═════ Records provided

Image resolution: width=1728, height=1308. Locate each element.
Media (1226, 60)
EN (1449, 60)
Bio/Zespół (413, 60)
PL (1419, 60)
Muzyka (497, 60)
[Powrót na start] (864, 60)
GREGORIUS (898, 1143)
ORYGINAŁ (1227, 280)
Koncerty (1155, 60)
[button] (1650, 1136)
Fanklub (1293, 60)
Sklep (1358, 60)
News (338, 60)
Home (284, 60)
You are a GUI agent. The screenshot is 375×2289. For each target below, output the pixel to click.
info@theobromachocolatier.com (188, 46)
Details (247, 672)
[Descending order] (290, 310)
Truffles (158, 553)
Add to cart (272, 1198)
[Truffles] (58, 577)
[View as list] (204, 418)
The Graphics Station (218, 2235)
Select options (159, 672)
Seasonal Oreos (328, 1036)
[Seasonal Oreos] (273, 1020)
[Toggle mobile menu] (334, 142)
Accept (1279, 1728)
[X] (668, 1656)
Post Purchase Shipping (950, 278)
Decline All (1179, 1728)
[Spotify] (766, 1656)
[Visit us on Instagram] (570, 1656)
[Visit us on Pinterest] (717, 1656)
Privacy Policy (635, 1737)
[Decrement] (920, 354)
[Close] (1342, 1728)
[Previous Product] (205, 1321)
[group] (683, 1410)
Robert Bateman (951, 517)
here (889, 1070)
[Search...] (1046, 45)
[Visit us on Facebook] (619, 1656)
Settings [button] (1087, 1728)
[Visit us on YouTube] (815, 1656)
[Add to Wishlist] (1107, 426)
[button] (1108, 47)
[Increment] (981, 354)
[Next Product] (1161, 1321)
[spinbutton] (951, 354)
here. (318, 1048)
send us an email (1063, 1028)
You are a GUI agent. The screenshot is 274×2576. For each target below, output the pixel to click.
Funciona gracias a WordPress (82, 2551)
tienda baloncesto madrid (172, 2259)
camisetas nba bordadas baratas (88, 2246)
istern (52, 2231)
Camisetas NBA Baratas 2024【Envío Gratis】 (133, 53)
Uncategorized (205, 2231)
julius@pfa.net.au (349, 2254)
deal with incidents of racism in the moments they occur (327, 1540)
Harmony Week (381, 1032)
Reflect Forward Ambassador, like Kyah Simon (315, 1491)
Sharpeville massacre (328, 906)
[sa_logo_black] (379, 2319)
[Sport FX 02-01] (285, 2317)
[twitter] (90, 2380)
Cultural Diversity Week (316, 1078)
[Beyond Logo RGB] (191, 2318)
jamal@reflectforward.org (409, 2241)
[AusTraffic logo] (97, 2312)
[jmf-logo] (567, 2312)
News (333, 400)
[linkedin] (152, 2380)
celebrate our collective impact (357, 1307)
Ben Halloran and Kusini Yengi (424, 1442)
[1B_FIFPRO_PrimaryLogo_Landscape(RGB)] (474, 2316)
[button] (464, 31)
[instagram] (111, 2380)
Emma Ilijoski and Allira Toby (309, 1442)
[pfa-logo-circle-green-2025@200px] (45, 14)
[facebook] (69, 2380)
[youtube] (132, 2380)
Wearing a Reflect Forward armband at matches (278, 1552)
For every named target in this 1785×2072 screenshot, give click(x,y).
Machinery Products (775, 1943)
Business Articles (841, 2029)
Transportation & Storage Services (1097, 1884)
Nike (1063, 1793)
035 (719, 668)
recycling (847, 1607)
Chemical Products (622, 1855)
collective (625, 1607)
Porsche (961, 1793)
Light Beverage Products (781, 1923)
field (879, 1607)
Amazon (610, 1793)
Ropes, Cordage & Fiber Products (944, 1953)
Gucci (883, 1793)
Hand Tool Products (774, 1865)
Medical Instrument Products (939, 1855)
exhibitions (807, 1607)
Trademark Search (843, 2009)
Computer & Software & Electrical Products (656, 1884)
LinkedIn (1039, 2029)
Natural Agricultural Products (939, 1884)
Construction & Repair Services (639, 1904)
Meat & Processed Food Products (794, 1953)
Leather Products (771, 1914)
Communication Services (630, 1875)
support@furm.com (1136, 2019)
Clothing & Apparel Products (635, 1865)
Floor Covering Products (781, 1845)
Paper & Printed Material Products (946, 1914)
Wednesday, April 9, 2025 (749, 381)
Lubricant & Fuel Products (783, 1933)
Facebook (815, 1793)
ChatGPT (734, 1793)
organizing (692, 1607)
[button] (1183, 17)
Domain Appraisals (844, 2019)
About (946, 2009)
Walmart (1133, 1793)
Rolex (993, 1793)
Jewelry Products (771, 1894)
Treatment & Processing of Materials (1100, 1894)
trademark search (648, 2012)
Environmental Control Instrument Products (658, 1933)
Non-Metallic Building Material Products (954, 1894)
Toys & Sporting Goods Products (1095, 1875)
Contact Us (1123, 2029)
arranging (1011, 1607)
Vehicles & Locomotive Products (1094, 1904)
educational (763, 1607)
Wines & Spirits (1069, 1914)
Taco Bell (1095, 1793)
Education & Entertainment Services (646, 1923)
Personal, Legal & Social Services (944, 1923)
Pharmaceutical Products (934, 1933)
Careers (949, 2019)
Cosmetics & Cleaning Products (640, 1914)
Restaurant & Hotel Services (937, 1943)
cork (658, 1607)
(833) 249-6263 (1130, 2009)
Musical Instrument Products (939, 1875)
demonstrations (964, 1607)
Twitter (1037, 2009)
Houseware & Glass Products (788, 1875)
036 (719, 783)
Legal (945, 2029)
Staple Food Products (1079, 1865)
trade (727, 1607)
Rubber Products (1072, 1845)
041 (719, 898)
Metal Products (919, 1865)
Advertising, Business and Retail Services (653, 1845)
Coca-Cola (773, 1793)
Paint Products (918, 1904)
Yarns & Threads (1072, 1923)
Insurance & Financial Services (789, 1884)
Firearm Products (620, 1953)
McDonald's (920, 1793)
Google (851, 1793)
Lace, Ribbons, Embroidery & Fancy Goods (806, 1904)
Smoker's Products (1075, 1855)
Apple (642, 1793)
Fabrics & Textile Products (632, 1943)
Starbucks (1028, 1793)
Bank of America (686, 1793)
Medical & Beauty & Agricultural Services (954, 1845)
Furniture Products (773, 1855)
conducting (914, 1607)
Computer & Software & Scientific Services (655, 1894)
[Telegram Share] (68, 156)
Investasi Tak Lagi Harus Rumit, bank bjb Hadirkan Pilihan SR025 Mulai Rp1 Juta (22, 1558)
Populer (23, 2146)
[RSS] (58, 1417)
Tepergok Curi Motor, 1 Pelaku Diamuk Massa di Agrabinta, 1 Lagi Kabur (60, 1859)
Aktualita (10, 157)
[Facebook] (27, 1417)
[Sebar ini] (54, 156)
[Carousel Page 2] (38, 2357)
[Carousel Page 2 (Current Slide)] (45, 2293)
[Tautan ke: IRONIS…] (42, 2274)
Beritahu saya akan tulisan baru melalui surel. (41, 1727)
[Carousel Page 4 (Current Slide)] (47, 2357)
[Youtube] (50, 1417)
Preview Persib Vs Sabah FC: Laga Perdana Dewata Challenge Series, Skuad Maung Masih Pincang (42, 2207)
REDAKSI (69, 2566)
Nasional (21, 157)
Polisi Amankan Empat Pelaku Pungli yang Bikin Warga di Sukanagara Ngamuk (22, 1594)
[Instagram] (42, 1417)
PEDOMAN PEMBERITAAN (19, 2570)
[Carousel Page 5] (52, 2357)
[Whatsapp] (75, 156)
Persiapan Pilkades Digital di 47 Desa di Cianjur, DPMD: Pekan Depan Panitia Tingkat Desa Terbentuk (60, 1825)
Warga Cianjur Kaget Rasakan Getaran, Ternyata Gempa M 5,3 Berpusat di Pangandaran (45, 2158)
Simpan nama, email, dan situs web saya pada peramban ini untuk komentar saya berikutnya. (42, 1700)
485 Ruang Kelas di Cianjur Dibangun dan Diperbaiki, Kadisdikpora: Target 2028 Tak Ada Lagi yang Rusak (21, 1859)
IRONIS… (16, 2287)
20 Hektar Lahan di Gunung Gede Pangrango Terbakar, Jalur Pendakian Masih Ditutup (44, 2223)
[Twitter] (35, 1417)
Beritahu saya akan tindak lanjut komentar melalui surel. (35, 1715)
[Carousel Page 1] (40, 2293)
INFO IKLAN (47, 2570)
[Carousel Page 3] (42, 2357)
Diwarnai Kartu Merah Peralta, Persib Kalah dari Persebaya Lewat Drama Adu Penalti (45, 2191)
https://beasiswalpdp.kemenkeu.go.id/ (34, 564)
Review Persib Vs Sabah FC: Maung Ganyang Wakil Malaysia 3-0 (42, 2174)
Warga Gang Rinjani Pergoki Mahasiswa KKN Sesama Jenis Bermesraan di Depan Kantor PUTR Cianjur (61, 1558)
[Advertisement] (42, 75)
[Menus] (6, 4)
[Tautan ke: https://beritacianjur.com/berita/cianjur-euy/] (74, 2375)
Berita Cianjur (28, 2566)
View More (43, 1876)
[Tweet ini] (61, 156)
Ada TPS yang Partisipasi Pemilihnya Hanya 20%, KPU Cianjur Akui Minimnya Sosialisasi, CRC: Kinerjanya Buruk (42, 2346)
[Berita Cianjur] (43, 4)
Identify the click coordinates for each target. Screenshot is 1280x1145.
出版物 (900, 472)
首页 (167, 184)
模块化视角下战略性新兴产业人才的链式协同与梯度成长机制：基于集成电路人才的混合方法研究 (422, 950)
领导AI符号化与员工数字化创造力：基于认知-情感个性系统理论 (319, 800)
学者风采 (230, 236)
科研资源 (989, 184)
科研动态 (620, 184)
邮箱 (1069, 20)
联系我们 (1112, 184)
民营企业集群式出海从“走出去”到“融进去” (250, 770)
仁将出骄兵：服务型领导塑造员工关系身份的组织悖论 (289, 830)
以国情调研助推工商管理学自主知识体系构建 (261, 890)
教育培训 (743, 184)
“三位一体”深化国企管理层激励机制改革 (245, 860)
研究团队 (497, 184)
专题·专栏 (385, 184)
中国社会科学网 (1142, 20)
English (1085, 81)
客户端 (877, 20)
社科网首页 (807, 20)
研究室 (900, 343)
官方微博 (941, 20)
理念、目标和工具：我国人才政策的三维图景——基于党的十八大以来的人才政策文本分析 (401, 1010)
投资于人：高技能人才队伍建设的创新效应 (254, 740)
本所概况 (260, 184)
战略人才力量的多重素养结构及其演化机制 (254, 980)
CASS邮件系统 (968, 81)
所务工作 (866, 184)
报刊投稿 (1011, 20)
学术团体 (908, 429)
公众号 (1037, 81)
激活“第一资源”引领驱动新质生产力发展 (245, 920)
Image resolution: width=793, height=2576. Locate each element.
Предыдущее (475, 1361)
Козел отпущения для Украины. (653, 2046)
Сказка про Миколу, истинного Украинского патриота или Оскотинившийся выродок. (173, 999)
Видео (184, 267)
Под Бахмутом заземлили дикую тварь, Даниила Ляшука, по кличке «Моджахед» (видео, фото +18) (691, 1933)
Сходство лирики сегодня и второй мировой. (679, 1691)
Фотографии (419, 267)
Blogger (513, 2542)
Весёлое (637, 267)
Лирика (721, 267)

══════════

● **Task details**
What are the lines, exactly as written above, from the line with "Nasional (21, 157)" to the line with "[Whatsapp] (75, 156)", both included? Output only those.

● **Answer box**
Nasional (21, 157)
Polisi Amankan Empat Pelaku Pungli yang Bikin Warga di Sukanagara Ngamuk (22, 1594)
[Instagram] (42, 1417)
PEDOMAN PEMBERITAAN (19, 2570)
[Carousel Page 5] (52, 2357)
[Whatsapp] (75, 156)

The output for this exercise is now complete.